Qu’en est-il des fêtes de fin d’année ?

Nabil Ben Abdallah ajoute : « Par nos amis en France, on a appris que les Français ne sont pas soumis au couvre-feu comme chez nous et qu’ils coexistent avec le confinement. Leur étant leur a permis de se déplacer pour les fêtes de fin d’année (Noël et le Jour de l’an) que certains ont pris l’habitude de les passer chez nous. Nous avons d’ailleurs reçu par le courrier électronique des demandes de réservation mais nous ne savons, tout simplement pas si nous devons les accepter ou les refuser étant donné l’étrange ambiguïté des décisions de notre gouvernement. Ainsi nous n’avons pas compris la poursuite du couvre-feu jusqu’au 30 décembre ? Allons-nous revenir à une vie normale après cette date ? Et si c’est le cas, pourrions-nous accueillir les touristes européens pour la fête de fin de l’année. Du reste nous n’avons pas répondu à leurs demandons et nous ne savons pas s’ils vont venir ou pas. Franchement, la situation est autant difficile que déconcertante. Les professionnels rencontrent de grandes difficultés, pas seulement ici mais dans toutes les régions du pays.

La pire période depuis l’indépendance. Que faire ?

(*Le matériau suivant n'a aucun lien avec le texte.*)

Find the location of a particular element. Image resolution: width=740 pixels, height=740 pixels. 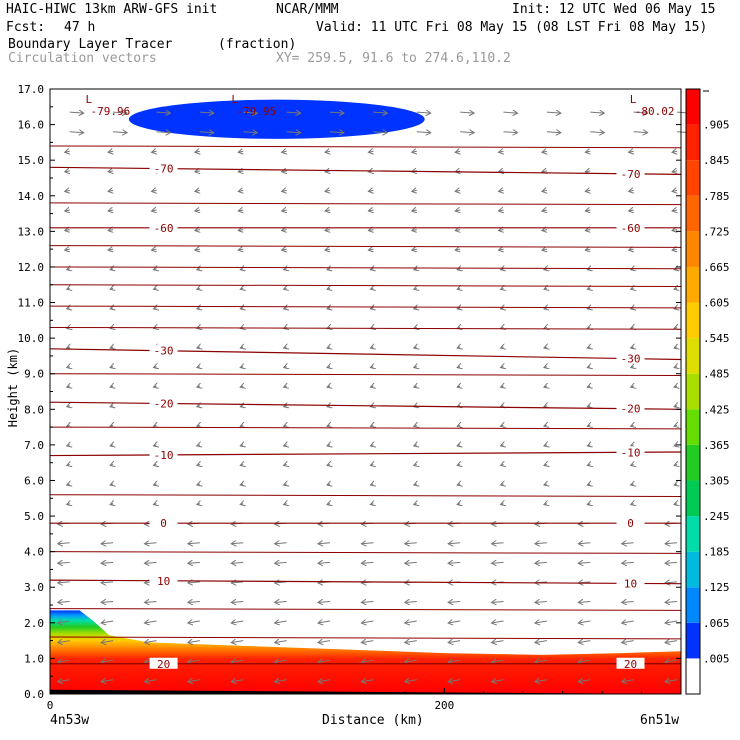

y-tick-label: 3.0 is located at coordinates (34, 588).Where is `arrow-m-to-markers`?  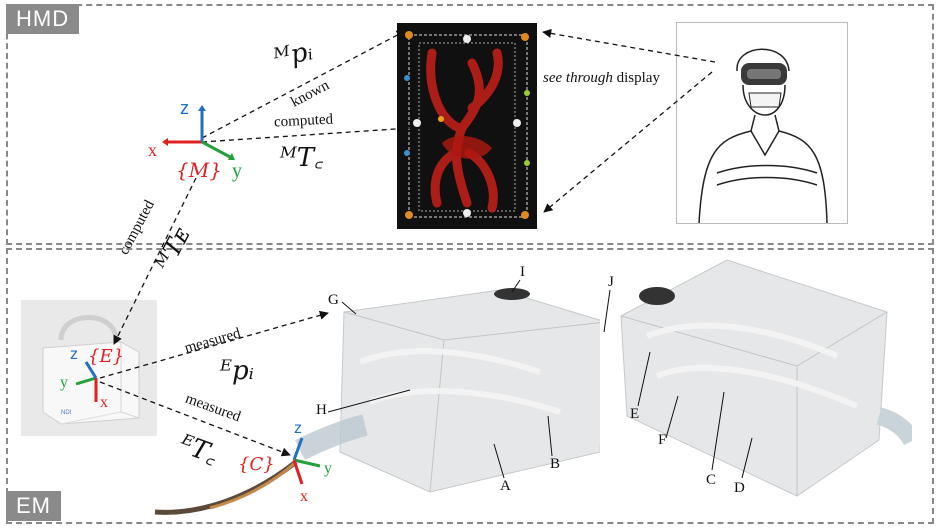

Nabil Ben Abdallah a conclu en nous déclarant : « Le secteur touristique de façon générale vit sa pire période depuis l’indépendance. La pandémie n’a fait qu’aggraver la situation et les professionnels sont dans le désarroi, car nombre d’entre eux ne savent pas s’ils vont continuer leurs activités lorsque la situation revient à la normale, ou s’ils vont fermer les portes de leurs unités et s’adonner à autre chose. Ce qui provoque le malaise, c’est que l’Etat n’a pas mis en place une stratégie claire pour sauver le secteur considéré comme vital puisqu’il contribue par une part importante dans l’économie nationale et emploie des milliers de personnes de façon directe ou indirecte. Par sa stagnation, de nombreux secteurs risquent de dépérir. La politique autant conjoncturelle que sur le long terme est ambigüe et nous ne savons ce qui va advenir demain que dire de ce qui risque d’arriver dans plusieurs mois. Nous ne demandons pas l’impossible et nos problèmes sont semblables dans la plupart des régions. On demande à l’Etat qu’il soit à nos côtés au cours de la période actuelle et qu’il nous aide à surmonter la crise globale que nous traversons, en espérant que ce secteur important reprendra de sitôt ses activités, un secteur vital qui contribue de façon notable à l’emploi, suppléant à l’incapacité de l’Etat d’offrir des emplois particulièrement dans les circonstances actuelles ».